## Work instruction
From the first line to the last, print the data exactly as written.

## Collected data

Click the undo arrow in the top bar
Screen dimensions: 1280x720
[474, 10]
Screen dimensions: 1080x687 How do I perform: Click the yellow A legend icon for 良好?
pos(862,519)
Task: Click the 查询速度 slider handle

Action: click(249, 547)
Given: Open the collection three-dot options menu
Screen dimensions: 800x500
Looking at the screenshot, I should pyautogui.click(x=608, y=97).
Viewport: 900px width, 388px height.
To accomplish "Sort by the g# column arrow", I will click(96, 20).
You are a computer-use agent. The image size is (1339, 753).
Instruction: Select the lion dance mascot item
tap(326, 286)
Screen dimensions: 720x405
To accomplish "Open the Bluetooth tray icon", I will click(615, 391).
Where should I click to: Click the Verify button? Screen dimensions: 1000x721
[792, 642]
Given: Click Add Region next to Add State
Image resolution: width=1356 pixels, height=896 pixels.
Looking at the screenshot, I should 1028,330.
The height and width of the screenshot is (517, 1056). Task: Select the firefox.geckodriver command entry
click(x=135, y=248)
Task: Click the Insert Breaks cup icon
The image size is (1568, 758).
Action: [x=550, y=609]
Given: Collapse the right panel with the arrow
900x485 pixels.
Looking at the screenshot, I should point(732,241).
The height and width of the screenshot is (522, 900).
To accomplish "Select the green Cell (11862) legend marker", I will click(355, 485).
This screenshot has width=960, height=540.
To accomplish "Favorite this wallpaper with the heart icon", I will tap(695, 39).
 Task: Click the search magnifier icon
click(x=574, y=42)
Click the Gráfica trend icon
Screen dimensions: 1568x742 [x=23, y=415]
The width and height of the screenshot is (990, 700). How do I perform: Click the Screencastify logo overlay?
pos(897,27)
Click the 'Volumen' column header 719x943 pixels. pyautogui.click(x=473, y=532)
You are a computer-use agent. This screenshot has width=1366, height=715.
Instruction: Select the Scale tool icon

## Your response
Click the undo arrow in the top bar
Screen dimensions: 1280x720
[474, 10]
Screen dimensions: 1080x687 How do I perform: Click the yellow A legend icon for 良好?
pos(862,519)
Task: Click the 查询速度 slider handle

Action: click(249, 547)
Given: Open the collection three-dot options menu
Screen dimensions: 800x500
Looking at the screenshot, I should pyautogui.click(x=608, y=97).
Viewport: 900px width, 388px height.
To accomplish "Sort by the g# column arrow", I will click(96, 20).
You are a computer-use agent. The image size is (1339, 753).
Instruction: Select the lion dance mascot item
tap(326, 286)
Screen dimensions: 720x405
To accomplish "Open the Bluetooth tray icon", I will click(615, 391).
Where should I click to: Click the Verify button? Screen dimensions: 1000x721
[792, 642]
Given: Click Add Region next to Add State
Image resolution: width=1356 pixels, height=896 pixels.
Looking at the screenshot, I should 1028,330.
The height and width of the screenshot is (517, 1056). Task: Select the firefox.geckodriver command entry
click(x=135, y=248)
Task: Click the Insert Breaks cup icon
The image size is (1568, 758).
Action: [x=550, y=609]
Given: Collapse the right panel with the arrow
900x485 pixels.
Looking at the screenshot, I should point(732,241).
The height and width of the screenshot is (522, 900).
To accomplish "Select the green Cell (11862) legend marker", I will click(355, 485).
This screenshot has width=960, height=540.
To accomplish "Favorite this wallpaper with the heart icon", I will tap(695, 39).
 Task: Click the search magnifier icon
click(x=574, y=42)
Click the Gráfica trend icon
Screen dimensions: 1568x742 [x=23, y=415]
The width and height of the screenshot is (990, 700). How do I perform: Click the Screencastify logo overlay?
pos(897,27)
Click the 'Volumen' column header 719x943 pixels. pyautogui.click(x=473, y=532)
You are a computer-use agent. This screenshot has width=1366, height=715.
Instruction: Select the Scale tool icon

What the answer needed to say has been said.